Ready to deploy now? LoL. To TWO small geo-fenced areas . . .

What a joke.

Oh, and guess which one tops the charts for accident rates . . .

You’re being $TSLAQ with that argument and it’s hypocritical and sad.

1) Who cares about top line numbers with out a rate? What is the accident rate per 100,000 miles? And who cares about being the “leading” accident creators in a nascent industry with no on legitimately fully deployed now?

2) Tesla isn’t even comparable because it has human drivers. But from what we’ve seen with crowdsourced data human interventions are between every 20-50 miles, which is like 3-4 orders of magnitude of where it should be.

3) it’s so disappointing to have to demean and diminish others just to prop up your own horse. As an investor this is what leads to foolish emotional decisions.

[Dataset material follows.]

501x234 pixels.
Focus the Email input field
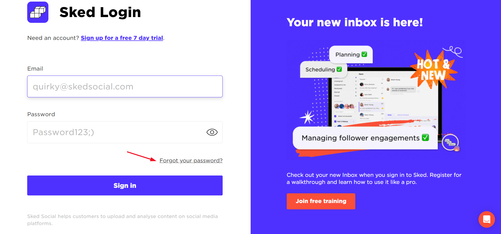[125, 87]

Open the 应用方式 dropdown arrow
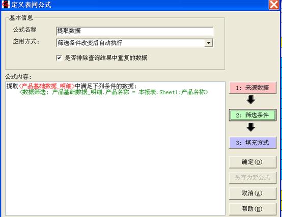coord(209,43)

4) It’s possible to say (a) Waymo probably deploys first to commercialization on a meaningful scale, (b) recognize it’s not economical for them now and possibly ever, (c) recognize that perhaps equipment and operational costs go down over time (like how LiDAR prices have drastically gone down over the years) to make their approach longterm feasible even if you’re skeptical of the likelihood of it, (4) believe that teslas approach is the most scalable longterm and feel confident it’s the winning approach, (5) recognize all the many steps tesla has to take in order to deploy a robotaxi as a far off and uncertain timeline and appreciate the fact that this is becoming available which will benefit society in general

Nuance…so abundant here when tackling fud. Yet…absent when discussing anyone not tesla. So disappointing.
 
Can you guys please take it to another thread? The serious investors here will try it out for themselves and base their investment decisions on it accordingly.
Prudent projections around generalized robotaxis and their revenues/profits need to be made by observing the program as a whole rather than experiencing it yourself in one location. But in a "weakest link" sort of sense and barring some type of geofencing, of which there is no indication so far, Beta is probably as close to generalized robotaxis as where it performs worst. Whether or not you get that experience depends entirely upon the locations and conditions under which you activate FSD.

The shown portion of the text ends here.